Norman Mann looked at him archly. “Now and again.”
“If he’s so important …”
“He’s as like got himself a bit of protection, all salted away against the inevitable rainy day. Oh, we’d like him, right enough. I’d love the bastard. But this lot here, peddling two-minute highs to schoolkids who hustle for it on the Forest, let’s face it, Charlie, we’re more likely to fetch up with one of them, more likely to get a result.”
“Which doesn’t mean you’re not interested?”
“It does not.”
Resnick nodded, wafted away the smoke that was collecting under the low ceiling in a blue-gray cloud. “He’s hanging round the edges of something pretty strange. A few things that won’t stay still long enough yet to tie down, see how they all fit. But he’s in there somewhere. I’ll bank on that.”

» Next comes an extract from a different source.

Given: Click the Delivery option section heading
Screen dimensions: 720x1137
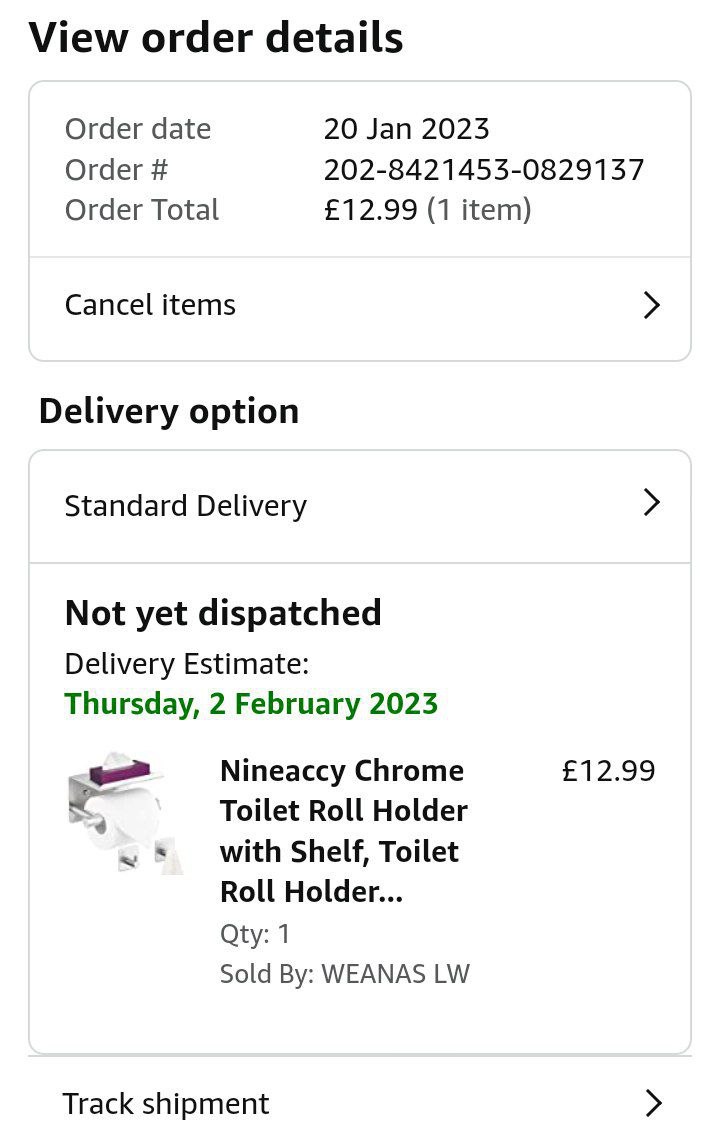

“Boss,” called one of the officers from the other room, “something’s moving.”
Norman Mann made his hand into a fist and set it against Resnick’s upper arm, tapping punches. “Anything we can do, Charlie.”
“Right. I’ll keep you up to the mark.”
Mann was back by the window, peering out. “Do that. Oh, and Charlie … check him out with NDIU, Stafford, they’ll have him pretty up to date.”

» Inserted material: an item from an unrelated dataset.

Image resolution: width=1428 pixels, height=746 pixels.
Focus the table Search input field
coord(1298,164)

Resnick raised an arm. “Thanks.”
“Careful on your way out,” Norman Mann warned. “No one’s going to mistake you for your average squatter.” Grinning. “Not at second glance, anyway.”
Back inside his car, Resnick checked with the station, nothing to prevent him from moving on. He’d already had words with the DCI that morning, the request for information from the National Drugs Intelligence Unit would be on its way.
“One other thing,” Tom Parker had said. “Jeff Harrison, I thought the pair of you had some history together?”
“Not too much,” Resnick had replied.
“Only something’s ruffling his feathers and he seems to think you’re back of it.” Resnick had said nothing and waited. “Says he’s tried to talk to you, but you won’t answer his calls. Says you’ve had a couple of your lads over there, leaning on his men, ferreting around behind his back.”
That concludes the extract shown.